- _Exercise aim_
For each line of the data that includes the word "badge", copy the line.
+ + + + +
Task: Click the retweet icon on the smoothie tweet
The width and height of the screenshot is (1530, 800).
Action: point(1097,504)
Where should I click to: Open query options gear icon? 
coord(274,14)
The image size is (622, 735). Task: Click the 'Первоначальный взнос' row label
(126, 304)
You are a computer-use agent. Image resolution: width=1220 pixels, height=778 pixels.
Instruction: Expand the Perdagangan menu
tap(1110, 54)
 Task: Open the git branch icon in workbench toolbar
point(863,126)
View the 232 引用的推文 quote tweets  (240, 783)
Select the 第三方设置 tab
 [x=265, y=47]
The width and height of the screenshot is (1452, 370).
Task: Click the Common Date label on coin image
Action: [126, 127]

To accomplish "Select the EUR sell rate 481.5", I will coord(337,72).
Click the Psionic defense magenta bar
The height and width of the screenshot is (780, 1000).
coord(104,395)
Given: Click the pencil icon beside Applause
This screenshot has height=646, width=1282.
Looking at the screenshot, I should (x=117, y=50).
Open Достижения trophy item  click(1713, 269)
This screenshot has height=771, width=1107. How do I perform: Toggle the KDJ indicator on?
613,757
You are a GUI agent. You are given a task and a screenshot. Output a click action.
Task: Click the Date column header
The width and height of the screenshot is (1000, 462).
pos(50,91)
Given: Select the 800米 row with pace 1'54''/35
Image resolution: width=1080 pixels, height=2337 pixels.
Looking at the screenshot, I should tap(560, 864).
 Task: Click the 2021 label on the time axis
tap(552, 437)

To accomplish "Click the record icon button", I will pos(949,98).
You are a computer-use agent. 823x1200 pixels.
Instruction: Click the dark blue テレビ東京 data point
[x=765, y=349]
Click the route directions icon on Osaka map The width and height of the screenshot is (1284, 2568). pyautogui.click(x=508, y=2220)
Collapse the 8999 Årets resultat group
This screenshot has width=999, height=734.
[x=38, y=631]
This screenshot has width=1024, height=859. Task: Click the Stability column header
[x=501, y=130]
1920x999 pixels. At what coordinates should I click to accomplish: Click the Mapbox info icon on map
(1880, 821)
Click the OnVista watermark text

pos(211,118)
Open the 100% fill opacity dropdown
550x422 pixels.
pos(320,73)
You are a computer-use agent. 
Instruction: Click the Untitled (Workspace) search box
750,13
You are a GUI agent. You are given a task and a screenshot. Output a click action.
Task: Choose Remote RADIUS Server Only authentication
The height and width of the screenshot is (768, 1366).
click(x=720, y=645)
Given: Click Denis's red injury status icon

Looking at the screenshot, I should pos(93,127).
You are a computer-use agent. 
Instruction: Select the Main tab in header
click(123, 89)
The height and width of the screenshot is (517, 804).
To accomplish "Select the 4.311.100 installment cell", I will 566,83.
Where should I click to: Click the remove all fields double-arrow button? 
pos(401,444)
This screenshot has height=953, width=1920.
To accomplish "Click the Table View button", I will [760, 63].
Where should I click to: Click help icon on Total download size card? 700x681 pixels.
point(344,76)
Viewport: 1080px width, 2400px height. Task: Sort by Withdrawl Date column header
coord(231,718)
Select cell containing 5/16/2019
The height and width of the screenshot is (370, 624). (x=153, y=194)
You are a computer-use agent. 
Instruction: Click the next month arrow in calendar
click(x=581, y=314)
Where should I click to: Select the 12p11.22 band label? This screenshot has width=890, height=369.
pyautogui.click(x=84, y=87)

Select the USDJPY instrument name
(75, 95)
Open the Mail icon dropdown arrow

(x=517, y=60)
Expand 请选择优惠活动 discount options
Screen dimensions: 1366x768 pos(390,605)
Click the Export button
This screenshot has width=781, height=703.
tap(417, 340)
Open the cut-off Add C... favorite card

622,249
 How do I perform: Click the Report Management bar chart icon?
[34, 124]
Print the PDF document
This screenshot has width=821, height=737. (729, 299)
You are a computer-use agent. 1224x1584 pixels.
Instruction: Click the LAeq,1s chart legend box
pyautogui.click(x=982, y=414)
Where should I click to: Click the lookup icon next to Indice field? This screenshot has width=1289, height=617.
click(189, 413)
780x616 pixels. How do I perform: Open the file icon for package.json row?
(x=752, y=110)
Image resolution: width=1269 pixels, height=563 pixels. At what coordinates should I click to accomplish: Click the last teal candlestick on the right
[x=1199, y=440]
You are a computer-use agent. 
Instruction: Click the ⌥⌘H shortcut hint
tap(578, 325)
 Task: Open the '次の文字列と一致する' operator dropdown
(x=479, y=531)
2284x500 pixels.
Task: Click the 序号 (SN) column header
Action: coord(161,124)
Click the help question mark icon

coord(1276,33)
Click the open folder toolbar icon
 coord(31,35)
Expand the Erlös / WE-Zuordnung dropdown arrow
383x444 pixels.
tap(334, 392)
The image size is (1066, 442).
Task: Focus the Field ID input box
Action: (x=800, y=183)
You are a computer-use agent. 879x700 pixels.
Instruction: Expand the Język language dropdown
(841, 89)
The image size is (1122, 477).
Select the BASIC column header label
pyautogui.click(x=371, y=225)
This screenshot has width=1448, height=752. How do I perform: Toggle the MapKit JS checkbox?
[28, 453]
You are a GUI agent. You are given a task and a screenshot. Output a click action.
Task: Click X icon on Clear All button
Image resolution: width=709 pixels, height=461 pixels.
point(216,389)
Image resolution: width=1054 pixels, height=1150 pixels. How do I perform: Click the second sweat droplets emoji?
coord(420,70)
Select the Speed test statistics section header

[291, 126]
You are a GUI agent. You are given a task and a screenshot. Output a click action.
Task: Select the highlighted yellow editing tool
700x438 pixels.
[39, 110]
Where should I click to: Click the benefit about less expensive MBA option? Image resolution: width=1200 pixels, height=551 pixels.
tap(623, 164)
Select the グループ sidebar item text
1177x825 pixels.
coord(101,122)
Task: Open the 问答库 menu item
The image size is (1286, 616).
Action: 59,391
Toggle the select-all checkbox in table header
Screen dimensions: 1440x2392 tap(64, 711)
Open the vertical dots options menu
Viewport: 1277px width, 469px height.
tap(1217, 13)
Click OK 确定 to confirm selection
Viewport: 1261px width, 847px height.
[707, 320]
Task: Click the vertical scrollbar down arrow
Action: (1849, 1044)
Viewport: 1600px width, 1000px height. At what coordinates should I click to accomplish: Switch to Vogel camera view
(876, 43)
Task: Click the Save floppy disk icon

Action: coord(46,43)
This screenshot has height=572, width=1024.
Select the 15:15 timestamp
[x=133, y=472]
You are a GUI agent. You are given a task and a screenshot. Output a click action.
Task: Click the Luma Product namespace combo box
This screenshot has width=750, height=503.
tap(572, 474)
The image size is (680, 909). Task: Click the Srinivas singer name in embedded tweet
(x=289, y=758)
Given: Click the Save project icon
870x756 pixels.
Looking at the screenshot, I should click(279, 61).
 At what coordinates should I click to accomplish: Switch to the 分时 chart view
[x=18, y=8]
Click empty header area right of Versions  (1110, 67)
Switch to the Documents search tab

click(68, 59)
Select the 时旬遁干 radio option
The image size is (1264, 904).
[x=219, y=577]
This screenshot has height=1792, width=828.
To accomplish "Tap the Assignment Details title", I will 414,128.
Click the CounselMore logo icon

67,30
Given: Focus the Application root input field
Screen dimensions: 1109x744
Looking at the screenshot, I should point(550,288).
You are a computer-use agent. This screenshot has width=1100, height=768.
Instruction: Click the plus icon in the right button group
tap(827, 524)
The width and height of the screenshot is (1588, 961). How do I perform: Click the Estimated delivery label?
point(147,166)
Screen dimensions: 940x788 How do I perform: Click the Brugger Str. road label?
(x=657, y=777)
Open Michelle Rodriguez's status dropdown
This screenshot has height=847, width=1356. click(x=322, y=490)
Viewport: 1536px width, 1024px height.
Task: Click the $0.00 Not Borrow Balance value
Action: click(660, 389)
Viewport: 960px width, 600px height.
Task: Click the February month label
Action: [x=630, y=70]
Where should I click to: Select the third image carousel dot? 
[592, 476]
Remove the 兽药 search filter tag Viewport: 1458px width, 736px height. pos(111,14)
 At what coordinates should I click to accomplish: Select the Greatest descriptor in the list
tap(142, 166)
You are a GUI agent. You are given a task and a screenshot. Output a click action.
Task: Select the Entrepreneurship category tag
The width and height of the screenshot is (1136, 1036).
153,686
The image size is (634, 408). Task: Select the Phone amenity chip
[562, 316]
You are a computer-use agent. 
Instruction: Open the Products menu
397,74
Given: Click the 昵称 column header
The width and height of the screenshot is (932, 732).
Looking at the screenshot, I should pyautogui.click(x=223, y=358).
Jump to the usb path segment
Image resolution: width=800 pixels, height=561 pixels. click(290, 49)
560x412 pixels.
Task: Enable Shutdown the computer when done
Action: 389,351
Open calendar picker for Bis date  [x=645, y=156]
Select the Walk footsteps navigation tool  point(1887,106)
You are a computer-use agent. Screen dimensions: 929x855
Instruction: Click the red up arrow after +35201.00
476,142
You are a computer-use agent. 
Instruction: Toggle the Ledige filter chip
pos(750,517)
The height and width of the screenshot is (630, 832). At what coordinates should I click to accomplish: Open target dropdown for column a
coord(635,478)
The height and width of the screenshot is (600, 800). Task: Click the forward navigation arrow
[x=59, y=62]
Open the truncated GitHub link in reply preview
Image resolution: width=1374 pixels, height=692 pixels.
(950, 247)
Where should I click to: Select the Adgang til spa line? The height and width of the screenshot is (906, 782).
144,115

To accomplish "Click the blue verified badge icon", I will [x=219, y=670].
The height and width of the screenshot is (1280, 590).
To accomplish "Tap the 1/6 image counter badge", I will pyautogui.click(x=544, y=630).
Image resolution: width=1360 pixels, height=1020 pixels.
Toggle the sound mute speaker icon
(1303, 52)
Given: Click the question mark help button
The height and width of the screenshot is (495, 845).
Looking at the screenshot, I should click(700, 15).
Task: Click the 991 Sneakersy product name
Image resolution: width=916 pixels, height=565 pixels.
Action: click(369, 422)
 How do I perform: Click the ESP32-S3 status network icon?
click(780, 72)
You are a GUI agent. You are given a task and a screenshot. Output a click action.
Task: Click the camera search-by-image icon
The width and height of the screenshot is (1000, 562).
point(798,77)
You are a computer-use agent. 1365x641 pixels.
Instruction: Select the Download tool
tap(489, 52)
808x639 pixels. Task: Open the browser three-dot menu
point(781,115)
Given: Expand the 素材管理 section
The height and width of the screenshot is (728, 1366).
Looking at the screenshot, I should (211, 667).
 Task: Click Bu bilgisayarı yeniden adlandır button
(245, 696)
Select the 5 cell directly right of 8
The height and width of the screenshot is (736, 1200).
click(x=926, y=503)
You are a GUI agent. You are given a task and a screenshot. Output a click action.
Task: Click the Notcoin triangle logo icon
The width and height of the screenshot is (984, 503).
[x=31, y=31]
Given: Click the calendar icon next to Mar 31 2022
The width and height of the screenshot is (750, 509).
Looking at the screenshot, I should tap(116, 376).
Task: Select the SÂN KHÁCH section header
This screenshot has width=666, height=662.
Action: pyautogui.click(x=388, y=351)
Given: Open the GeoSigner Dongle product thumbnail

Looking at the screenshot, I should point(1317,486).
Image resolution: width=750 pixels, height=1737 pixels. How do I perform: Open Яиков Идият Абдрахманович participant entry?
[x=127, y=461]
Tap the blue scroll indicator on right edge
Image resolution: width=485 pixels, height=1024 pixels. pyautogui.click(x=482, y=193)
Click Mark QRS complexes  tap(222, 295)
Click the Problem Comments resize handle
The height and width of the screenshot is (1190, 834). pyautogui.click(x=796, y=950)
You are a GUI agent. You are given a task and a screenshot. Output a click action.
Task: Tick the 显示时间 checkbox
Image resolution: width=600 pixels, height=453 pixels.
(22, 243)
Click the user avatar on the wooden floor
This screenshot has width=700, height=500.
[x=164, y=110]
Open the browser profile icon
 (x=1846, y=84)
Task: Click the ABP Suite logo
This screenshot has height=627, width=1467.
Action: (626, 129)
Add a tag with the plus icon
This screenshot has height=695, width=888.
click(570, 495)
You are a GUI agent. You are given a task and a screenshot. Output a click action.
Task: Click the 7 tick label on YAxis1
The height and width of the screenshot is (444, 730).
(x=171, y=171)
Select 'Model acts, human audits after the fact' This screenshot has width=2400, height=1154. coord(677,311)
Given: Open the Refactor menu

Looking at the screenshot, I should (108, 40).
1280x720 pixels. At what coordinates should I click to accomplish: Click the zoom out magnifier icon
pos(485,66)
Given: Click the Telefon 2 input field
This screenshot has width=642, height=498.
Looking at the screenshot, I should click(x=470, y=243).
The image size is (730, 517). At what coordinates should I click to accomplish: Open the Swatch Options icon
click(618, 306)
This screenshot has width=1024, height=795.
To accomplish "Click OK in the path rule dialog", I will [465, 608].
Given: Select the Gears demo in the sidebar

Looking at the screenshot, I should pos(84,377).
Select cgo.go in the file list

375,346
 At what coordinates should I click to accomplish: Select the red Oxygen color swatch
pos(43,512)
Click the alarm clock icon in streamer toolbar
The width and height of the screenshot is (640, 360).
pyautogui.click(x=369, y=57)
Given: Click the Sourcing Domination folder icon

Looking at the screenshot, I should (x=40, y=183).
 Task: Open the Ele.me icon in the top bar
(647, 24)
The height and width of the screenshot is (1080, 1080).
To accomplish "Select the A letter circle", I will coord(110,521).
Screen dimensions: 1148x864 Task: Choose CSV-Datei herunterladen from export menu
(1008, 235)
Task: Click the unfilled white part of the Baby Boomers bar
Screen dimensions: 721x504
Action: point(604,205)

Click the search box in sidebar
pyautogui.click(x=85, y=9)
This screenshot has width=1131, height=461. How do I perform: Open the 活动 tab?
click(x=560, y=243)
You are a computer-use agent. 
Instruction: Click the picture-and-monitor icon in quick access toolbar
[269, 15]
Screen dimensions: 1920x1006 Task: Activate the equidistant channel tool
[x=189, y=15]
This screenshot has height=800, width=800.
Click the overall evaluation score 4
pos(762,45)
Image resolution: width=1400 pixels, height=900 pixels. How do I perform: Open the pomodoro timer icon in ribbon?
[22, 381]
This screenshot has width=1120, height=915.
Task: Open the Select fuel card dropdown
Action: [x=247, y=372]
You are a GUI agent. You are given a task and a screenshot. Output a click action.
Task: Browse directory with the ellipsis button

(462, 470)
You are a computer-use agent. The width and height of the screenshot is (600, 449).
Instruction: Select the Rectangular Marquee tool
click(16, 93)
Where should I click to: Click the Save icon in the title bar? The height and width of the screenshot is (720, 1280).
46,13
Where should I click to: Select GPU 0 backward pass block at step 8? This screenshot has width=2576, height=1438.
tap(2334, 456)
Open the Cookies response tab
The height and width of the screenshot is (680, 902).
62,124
+ + + + +
- _Response_
To accomplish "Click the blue verified badge icon", I will [x=219, y=670].
To accomplish "Tap the 1/6 image counter badge", I will pyautogui.click(x=544, y=630).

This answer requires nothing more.